Portugal saúda aprovação do acordo UE-Mercosul, e “autonomia estratégica” da UE

Arquivo 2024. Foto divulgação

Conselho da União Europeia anunciou aprovação de acordo comercial com Mercosul, assinatura será no dia 17 no Paraguai.

Mundo Lusíada com Lusa

Neste dia 09, o Conselho da União Europeia anunciou a aprovação do acordo comercial com quatro países do Mercosul, que vai ser assinado pela presidente da Comissão Europeia no Paraguai.

O Presidente de Portugal saudou hoje a aprovação do acordo entre a União Europeia (UE) e o Mercosul, considerando que é “um passo decisivo” para reforçar as relações económicas e políticas entre a Europa e a América Latina.

“O Presidente da República saúda a aprovação, pelo Conselho de Ministros da União Europeia, do Acordo Mercosul, um passo decisivo para o reforço das relações económicas e políticas entre a Europa e a América Latina”, lê-se na nota.

A aprovação do acordo foi divulgada pelo Conselho da União Europeia, atualmente presidido pelo Chipre, e saudada pelo ministro cipriota do Comércio, Michael Damianos.

“Num tempo de incerteza global crescente, é essencial reforçar a nossa cooperação política, aprofundar os nossos laços económicos e manter o nosso compromisso com um desenvolvimento sustentável”, afirmou o ministro, na nota divulgada pelo Conselho da UE.

O primeiro-ministro de Portugal considerou hoje que a aprovação do acordo constitui um passo essencial para reforçar a autonomia estratégica da União Europeia (UE) e aumentar os mercados de exportação das empresas.

“Congratulo-me com esta decisão há muito defendida por Portugal e que contou com o nosso apoio ativo”, escreveu Luís Montenegro na rede social X, lembrando que as negociações entre as partes levaram cerca de 25 anos.

Segundo o chefe do Governo português, este acordo representa um “passo essencial” para reforçar a autonomia estratégica da UE, aumentar os mercados de exportação para as empresas e afirmar a Europa como um “bloco comercial forte e atrativo”.

“Contamos agora com o apoio” do parlamento europeu para reforçar a economia europeia e a “voz da União num mundo em rápida mudança”, salientou o primeiro-ministro.
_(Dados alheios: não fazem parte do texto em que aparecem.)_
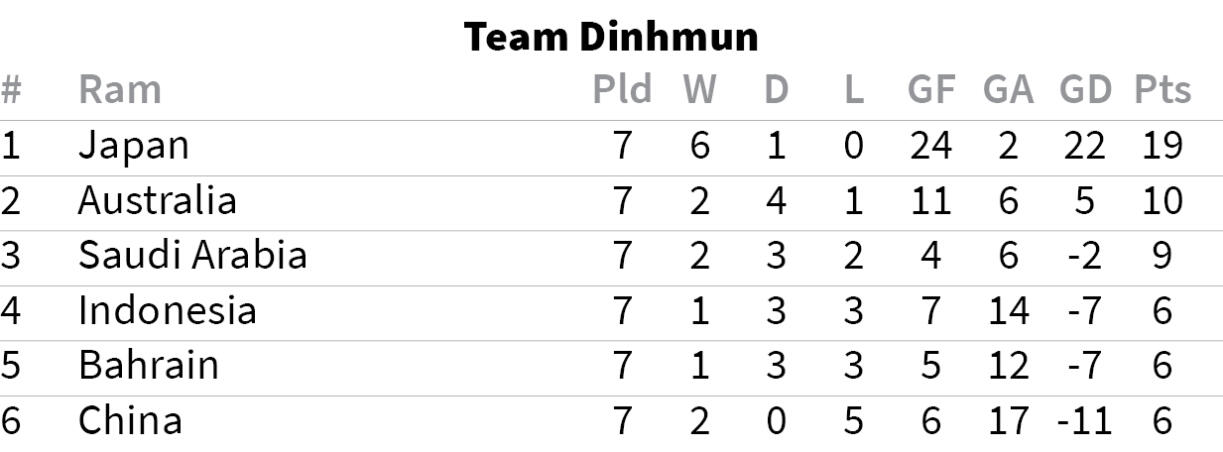Click the Team Dinhmun table title
1223x452 pixels.
[x=611, y=38]
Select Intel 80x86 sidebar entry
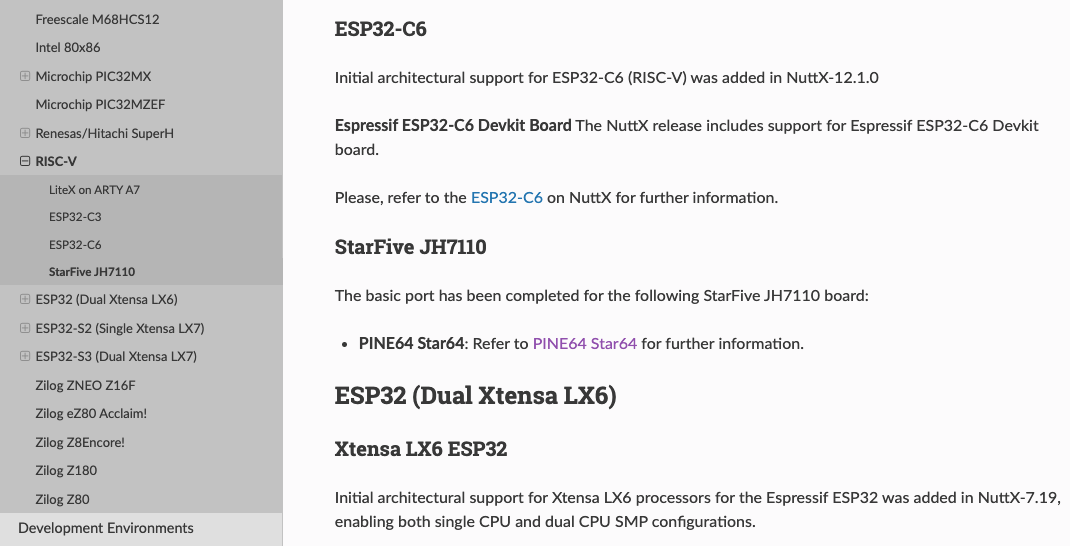The width and height of the screenshot is (1070, 546). 68,48
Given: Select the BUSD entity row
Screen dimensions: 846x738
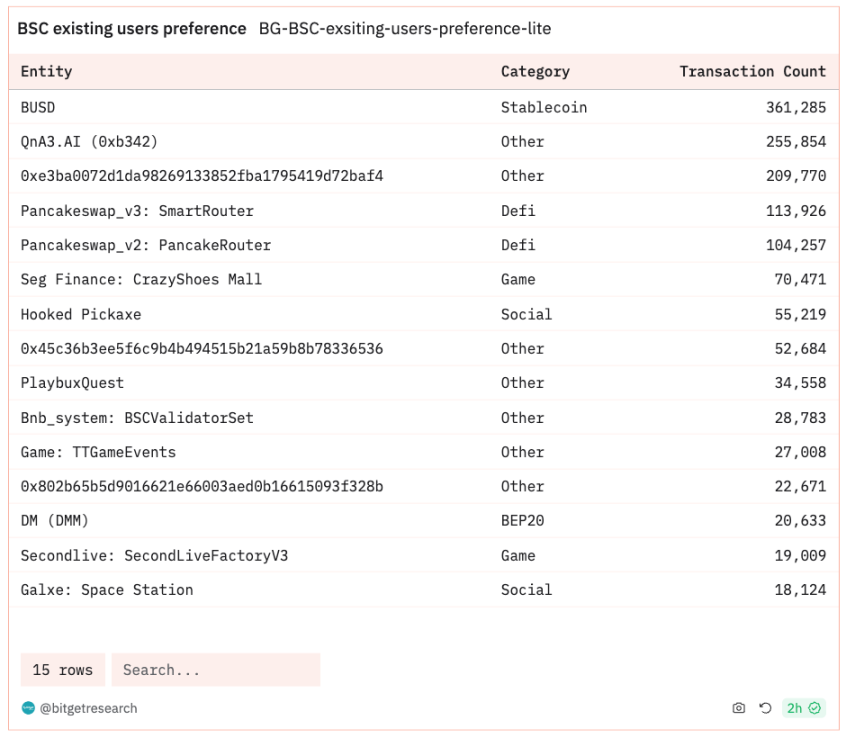Looking at the screenshot, I should tap(424, 107).
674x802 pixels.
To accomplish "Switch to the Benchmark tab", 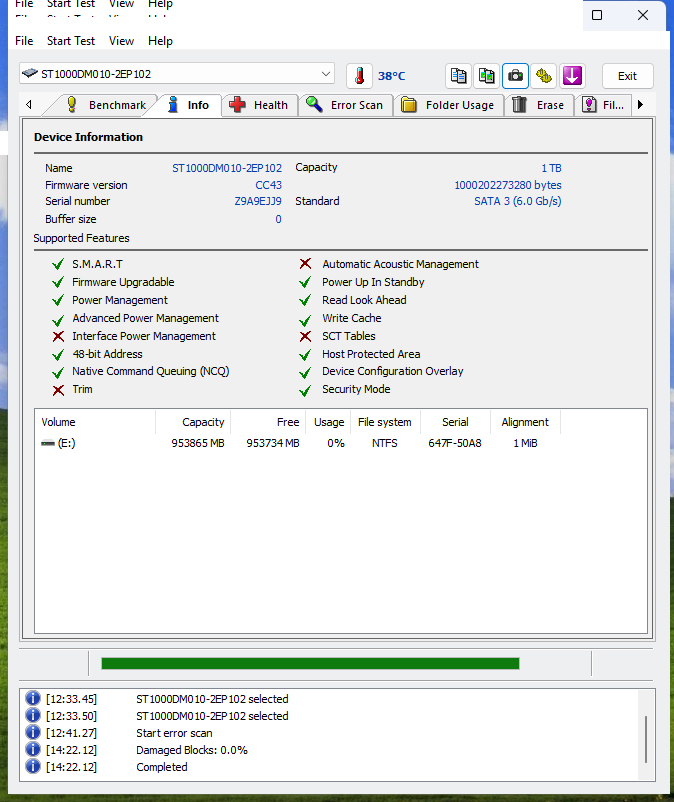I will [106, 105].
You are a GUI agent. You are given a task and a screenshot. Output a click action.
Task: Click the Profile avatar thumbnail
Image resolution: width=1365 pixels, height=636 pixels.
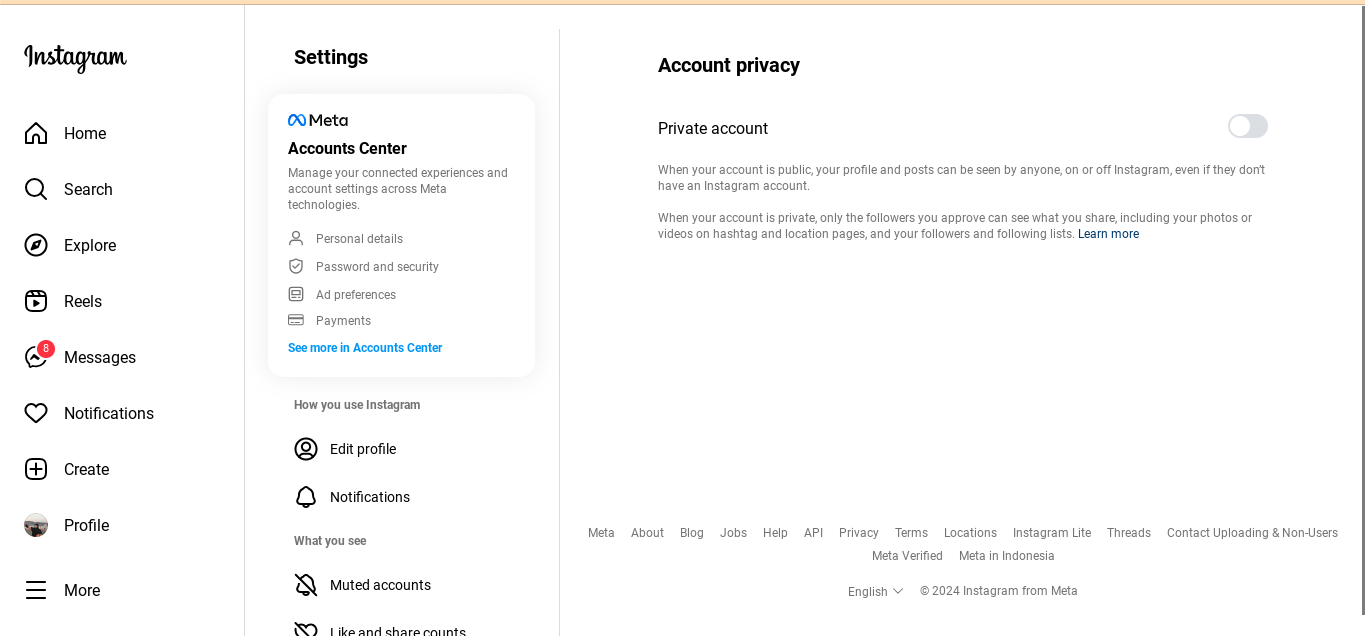[x=36, y=525]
Para o acordo comercial UE-Mercosul ser ratificado precisava de ser aprovado por uma maioria qualificada dos 27 Estados-membros da UE que fosse simultaneamente representativa de mais de 65% da população europeia total, o que aconteceu na votação realizada hoje.

Conselho UE

Também o presidente do Conselho Europeu, numa publicação na rede social X, António Costa considera que o acordo comercial é “bom para a Europa” e traz “benefícios reais para os consumidores e empresas europeias”.

“É importante para a soberania e autonomia estratégica da UE. Com este acordo, a UE está a moldar a economia global”, refere o ex-primeiro-ministro, que acrescenta que este acordo reforça também “os direitos dos trabalhadores, a proteção ambiental e as salvaguardas para os agricultores europeus”.

O presidente do Conselho Europeu frisa ainda que o acordo com o Mercosul “demonstra que as parcerias comerciais baseadas em regras são benéficas para todas as partes”.

Fonte do Conselho Europeu indicou que António Costa também irá participar na cerimónia de assinatura do acordo comercial no Paraguai.

O acordo comercial celebrado pela União Europeia com os países do Mercosul será assinado no Paraguai a 17 de janeiro, anunciou hoje o ministro dos Negócios Estrangeiros argentino, Pablo Quirno.

Este acordo cria uma das maiores áreas de livre comércio do mundo, com mais de 700 milhões de consumidores, e permitirá aos europeus exportar mais veículos, maquinaria, vinhos e bebidas espirituosas para a América do Sul.

No sentido oposto, facilitará a entrada na Europa de carne, açúcar, arroz, mel e soja.

Com a aprovação pela maioria qualificada dos Estados europeus, o acordo avança agora para as etapas finais de internalização e ratificação, conforme os procedimentos institucionais de cada parte. O próximo passo, após a decisão desta sexta-feira, é a assinatura formal dos instrumentos.

No Brasil, o texto será submetido à apreciação do Congresso Nacional. Os congressos dos demais países sul-americanos também precisam aprová-lo. No âmbito europeu, a legislação prevê que, no caso do acordo comercial, basta a aprovação do Parlamento Europeu.